Another contemporary review in The Literary Digest says, "The book is lacking in what we are constantly told is necessary for a good novel. There is not much plot; there is no love interest; there is no climax — the book just stops (much to our regret) after chronicling one more Riseholme failure in the line of spirit manifestation.
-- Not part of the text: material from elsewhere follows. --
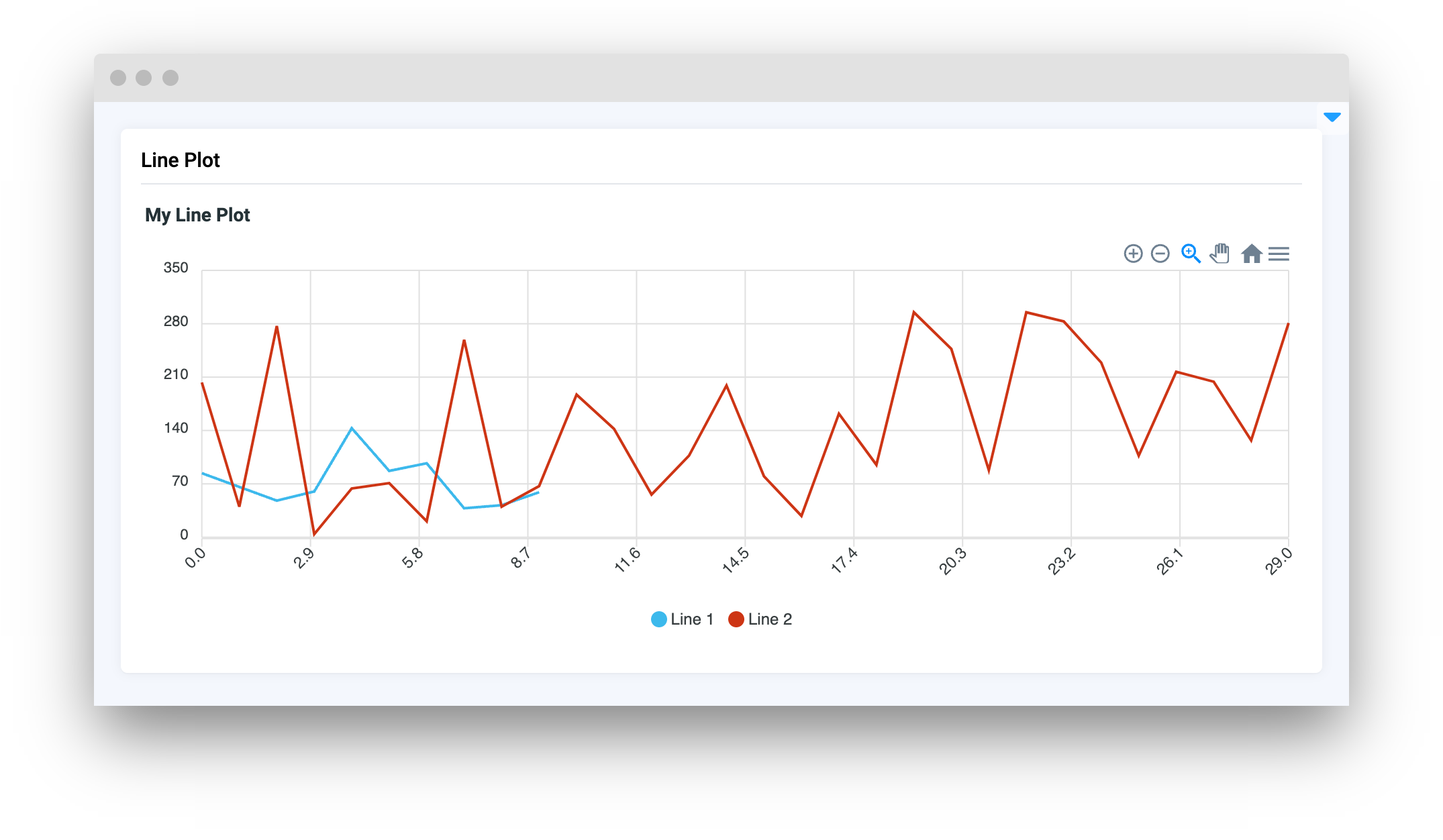Click the third gray window control dot
Image resolution: width=1443 pixels, height=840 pixels.
coord(170,78)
But it is long since once has seen such a masterly bit of satire, such a piece of character-study as Lucia."

Robert Kiernan writes that the Lucia novels "constitute a high point of camp... Queen Lucia is a comedy of village manners, with a line clearly drawn between insiders and outsiders. References to Bolshevism and revolutionary outrages may seem to suggest that Riseholme is something more than a village — a microcosm, even, of beleaguered monarchies the world over — but one is never permitted to take that seriously that analogy. Indeed, Riseholme is a stage set, not a sociopolitical entity."

==Sequels==
Benson wrote another book about a socially-striving heroine, Miss Mapp, in 1922. His second Lucia novel, Lucia in London, was published in 1927. He combined the two characters in Mapp and Lucia (1931), as Lucia and Georgie leave Riseholme to take up lodgings in Mapp's fictional seaside town, Tilling. She remains there for another two books, Lucia's Progress (1935, published in the US as The Worshipful Lucia), and Trouble for Lucia (1939).

==Adaptations==
The Mapp and Lucia series has been adapted for television twice, in a 1985 series originally aired on Channel 4, and a 2014 series on BBC One. While both adaptations begin with Lucia visiting Tilling (the beginning of the fourth book), the 2014 series adapted the Indian guru sequence from Queen Lucia, transposing the guru's host from Daisy Quantock to Diva Plaistow.